В конце октября молодой человек тоже со всем усердием пускается в сражение — только гораздо более личное и гораздо менее кровавое: ухаживает за прибывшей сюда графиней Александриной Дарю. Заботясь о ее безопасности, он сопровождает графиню во всех ее передвижениях. И, поскольку она любезна с ним, впрочем, как и со всеми остальными, он ждет от нее какого-нибудь знака, подающего надежду, — но напрасно. Ему не хватает смелости, он не умеет «взять в разговоре тот галантный тон, который позволяет сказать многое, поскольку все это якобы говорится не всерьез». Он уже буквально в шаге от того, чтобы произнести нужное слово самым прочувствованным тоном, — но только в шаге. Так что напрасно Анри критиковал Пьера Дарю за его неизменную серьезность и недостаток гибкости ума — сам он не представляет собой приятного контраста своему кузену в глазах его супруги. Александрина не проявляет к нему никакой особой благосклонности — и как может быть иначе, если робость мешает молодому человеку растопить лед в их отношениях? Он остается молчаливым обожателем. «…Представь себе пажа, влюбленного в королеву», — доверительно сообщает он сестре. Ему остается лишь постараться утешиться от неразделенной страсти с некоей Бабет: «Я не слишком обеспокоен этой любовной лихорадкой: вскоре все решится, и в случае неудачи я быстро позабуду свои страстные порывы». Успех в очередной раз не заставил себя ждать: не вызывая большой любви, Бабет, по крайней мере, вызывает в нем желание — и он заносит ее в свой список приятных времяпрепровождений.

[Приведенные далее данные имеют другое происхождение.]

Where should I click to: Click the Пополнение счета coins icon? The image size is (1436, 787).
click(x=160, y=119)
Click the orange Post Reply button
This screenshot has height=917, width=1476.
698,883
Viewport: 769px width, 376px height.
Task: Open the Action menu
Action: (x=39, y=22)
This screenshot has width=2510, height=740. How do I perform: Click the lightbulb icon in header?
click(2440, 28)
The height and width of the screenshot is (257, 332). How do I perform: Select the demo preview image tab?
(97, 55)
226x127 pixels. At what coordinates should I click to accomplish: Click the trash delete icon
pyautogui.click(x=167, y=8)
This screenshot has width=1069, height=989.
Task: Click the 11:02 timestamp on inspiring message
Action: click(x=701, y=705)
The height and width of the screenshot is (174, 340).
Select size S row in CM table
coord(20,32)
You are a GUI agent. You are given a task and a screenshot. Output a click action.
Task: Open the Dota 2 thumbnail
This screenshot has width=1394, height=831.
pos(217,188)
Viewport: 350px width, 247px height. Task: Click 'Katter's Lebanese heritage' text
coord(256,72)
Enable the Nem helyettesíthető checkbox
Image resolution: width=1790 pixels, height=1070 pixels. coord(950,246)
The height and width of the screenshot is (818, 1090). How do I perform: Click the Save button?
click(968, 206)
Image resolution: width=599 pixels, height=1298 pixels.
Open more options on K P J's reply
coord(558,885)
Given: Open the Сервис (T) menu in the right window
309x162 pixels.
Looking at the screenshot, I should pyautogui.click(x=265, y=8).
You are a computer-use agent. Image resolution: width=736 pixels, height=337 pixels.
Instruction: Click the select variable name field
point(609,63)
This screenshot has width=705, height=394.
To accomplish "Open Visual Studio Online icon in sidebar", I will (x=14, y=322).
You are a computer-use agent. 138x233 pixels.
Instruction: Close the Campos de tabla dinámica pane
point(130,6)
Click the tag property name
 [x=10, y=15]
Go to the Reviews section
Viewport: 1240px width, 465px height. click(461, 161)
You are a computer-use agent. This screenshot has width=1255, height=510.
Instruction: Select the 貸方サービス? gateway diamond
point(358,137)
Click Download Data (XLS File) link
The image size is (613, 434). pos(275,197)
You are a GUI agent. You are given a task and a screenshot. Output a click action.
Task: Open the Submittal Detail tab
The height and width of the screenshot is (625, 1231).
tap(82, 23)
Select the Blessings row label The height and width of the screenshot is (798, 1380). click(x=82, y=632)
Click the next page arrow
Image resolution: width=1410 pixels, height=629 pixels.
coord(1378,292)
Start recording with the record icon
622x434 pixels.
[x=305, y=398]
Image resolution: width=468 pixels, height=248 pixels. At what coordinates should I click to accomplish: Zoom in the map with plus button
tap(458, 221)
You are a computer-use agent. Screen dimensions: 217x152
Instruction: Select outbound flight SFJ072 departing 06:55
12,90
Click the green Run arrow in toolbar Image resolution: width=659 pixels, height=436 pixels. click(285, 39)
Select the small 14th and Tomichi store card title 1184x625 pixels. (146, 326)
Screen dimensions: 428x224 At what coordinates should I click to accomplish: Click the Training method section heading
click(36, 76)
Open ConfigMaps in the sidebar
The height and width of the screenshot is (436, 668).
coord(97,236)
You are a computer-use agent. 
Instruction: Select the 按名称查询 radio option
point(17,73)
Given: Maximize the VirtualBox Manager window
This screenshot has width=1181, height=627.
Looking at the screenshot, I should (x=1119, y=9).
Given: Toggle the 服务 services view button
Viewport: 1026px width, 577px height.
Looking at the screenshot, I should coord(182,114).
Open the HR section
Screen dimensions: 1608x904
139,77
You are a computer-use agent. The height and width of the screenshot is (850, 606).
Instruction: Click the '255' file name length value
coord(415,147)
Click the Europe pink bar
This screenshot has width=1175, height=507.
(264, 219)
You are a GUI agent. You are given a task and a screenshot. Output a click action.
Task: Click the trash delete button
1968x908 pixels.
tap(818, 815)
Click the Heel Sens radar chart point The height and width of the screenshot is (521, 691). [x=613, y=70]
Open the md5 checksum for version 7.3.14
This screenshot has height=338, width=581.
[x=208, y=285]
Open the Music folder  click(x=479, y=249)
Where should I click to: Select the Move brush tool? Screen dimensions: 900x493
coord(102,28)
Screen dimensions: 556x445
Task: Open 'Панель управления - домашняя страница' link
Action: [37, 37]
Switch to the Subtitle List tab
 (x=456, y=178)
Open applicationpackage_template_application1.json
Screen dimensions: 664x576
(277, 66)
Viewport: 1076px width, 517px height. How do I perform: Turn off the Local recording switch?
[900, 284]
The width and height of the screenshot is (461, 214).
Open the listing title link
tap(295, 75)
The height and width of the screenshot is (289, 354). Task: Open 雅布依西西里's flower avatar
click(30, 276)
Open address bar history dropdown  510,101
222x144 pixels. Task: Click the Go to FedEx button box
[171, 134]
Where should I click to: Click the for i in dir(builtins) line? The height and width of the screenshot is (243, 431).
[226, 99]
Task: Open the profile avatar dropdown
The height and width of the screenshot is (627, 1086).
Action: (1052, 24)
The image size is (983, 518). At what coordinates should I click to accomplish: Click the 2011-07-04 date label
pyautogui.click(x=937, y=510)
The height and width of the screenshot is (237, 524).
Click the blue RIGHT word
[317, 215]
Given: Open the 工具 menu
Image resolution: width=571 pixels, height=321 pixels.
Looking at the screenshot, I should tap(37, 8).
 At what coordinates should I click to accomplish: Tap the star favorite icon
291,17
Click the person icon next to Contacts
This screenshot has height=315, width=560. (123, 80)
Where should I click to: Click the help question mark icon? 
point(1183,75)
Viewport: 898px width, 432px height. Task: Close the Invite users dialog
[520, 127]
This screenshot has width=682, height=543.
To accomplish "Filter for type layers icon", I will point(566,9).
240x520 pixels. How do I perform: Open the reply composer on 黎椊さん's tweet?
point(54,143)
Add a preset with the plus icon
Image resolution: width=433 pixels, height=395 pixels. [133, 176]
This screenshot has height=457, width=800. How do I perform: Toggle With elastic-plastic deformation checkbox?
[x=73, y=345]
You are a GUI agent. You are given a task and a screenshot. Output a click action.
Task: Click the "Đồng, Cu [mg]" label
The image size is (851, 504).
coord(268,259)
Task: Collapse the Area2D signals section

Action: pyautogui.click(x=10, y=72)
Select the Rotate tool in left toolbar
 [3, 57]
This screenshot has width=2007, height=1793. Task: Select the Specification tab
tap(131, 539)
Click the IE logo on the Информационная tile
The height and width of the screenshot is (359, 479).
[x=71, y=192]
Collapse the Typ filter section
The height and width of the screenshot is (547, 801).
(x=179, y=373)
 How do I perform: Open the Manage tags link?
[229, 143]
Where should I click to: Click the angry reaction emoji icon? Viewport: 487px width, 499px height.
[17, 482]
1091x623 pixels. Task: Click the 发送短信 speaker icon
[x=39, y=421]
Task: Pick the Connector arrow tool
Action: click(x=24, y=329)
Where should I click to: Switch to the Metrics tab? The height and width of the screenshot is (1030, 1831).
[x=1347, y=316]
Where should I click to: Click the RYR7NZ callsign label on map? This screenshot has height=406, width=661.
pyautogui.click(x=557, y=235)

20 ноября графиня Дарю покинула Вену вместе со своим мужем. «Волнующий момент: мы прощаемся, целуемся, я ничего не предпринимаю». Их отношения не сдвинулись с мертвой точки, но его поцелуй — так ему кажется — «был дан с нежностью и принят без холодности». Он изо всех сил старается обмануть самого себя: в ее сдержанности виноват якобы только он сам — отсутствие в нем галантности и вообще его неправильное поведение: «…что должна была она обо мне подумать?» Он надеется, что в следующий раз сумеет предстать перед ней в лучшем свете.
Некое поручение, суть которого остается до сих пор неизвестной, позволило Анри Бейлю отлучиться из штаба и провести несколько дней в Венгрии, однако здесь тоска охватила его с новой силой — он всем пресыщен. Поступив под начало графа Виллеманци, он покинул Вену и направился в Линц, куда и прибыл 15 декабря. В его служебные обязанности входило все, что касалось речных перевозок и проблем, связанных с прохождением кораблей по Дунаю, — и все это столь же мало интересовало его, как и вечера, проводимые за партией в карты со скучными партнерами. Он все чаще возвращается мыслью в прошлое: «Я останавливаюсь на берегу Дуная, прислушиваюсь к далеким звукам труб и барабанов и стараюсь вспомнить, где я был в этот час (половина первого ночи) в прошлые годы».
2 января 1810 года, не в силах больше выносить тоску службы, интендант Бейль обратился к генералу Дежеану, министру Военного ведомства: «Имею честь умолять Ваше Превосходительство соизволить направить меня в Испанию». Не дожидаясь ответа, Анри спешно покинул Австрию и отправился в Париж — он прибыл туда в середине января.